Glen earlier offered an able analysis of how copyrights affect karaoke. His summary of U.S. law explained why we have to sing along to studio recreations of popular melodies. Although I don't disagree with Glen's description of the problem, I offer a different solution than he did. He proposed amending the Copyright Act. I propose a way that karaoke fans might win access to their favorite tunes without waiting for lawmakers to act.
As Glen observed, pop songs typically comprise two distinct sorts of copyrighted expression: a musical work (the composition and lyrics) and a sound recording of that that musical work. Those two types of works get different protections under U.S. law. The former get protection under a liability-like rule, under which anyone who pays a statutory rate can copy a musical work. The latter, in contrast, gets protection under a property-like rule; you have to get the permission of the copyright owner before you copy a sound recording. I summarize those and other distinctions in my Music Copyright Table.

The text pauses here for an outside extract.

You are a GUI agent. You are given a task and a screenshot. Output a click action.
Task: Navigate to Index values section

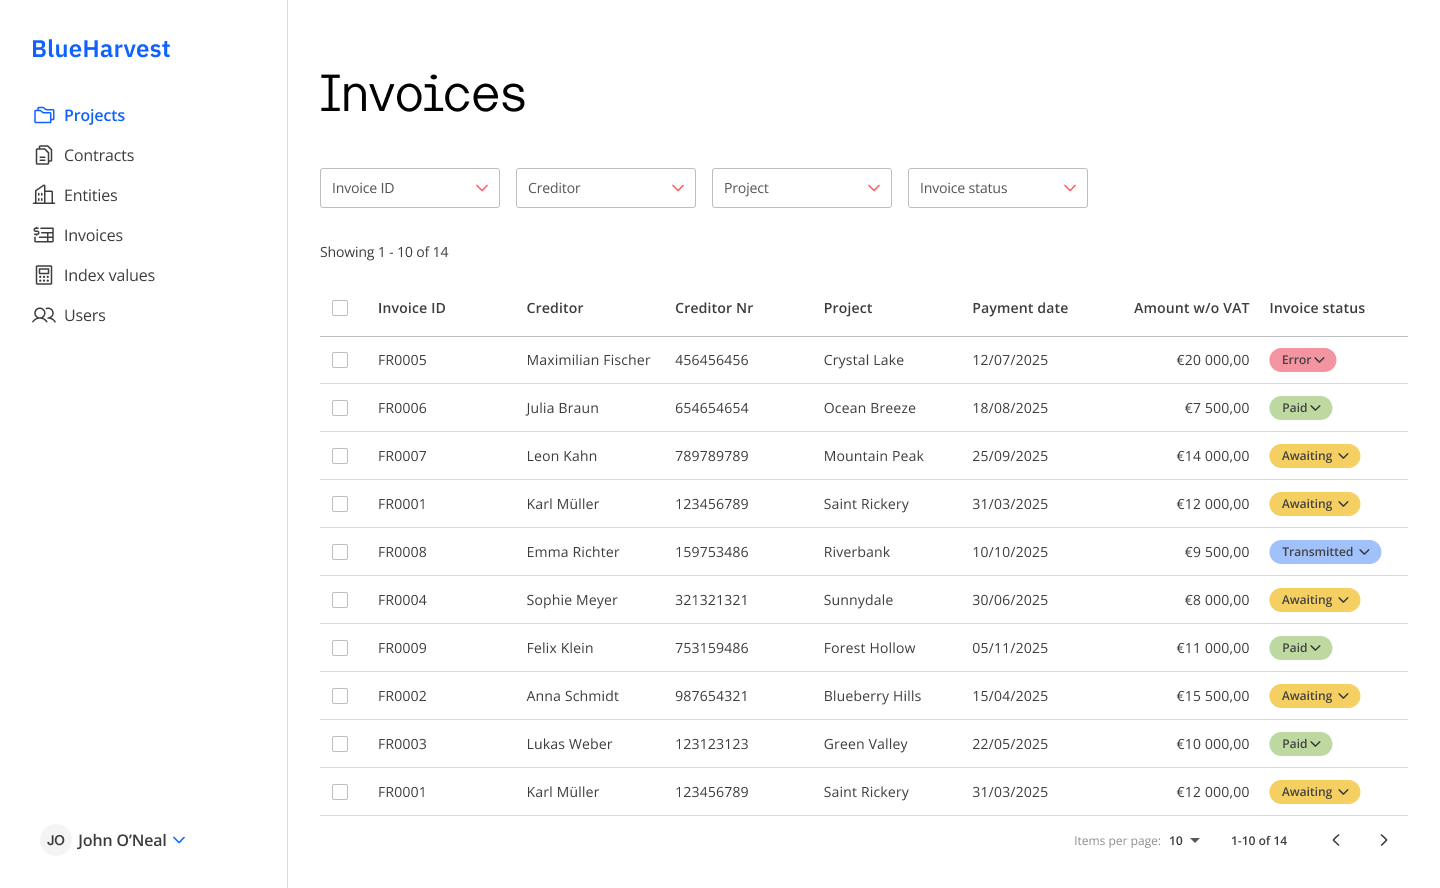[x=109, y=275]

U.S. copyright law treats musical works and sound recordings differently in another way, too. The former gets protected from a wide variety of unauthorized uses-reproductions, the creation of derivative works, the public distribution of copies, or public performances. Rights in latter, in contrast, cover only unauthorized reproduction, the creation of derivative works, and the public distribution of copies. One who owns the copyright in a sound recording cannot, in other words, object to its public performance.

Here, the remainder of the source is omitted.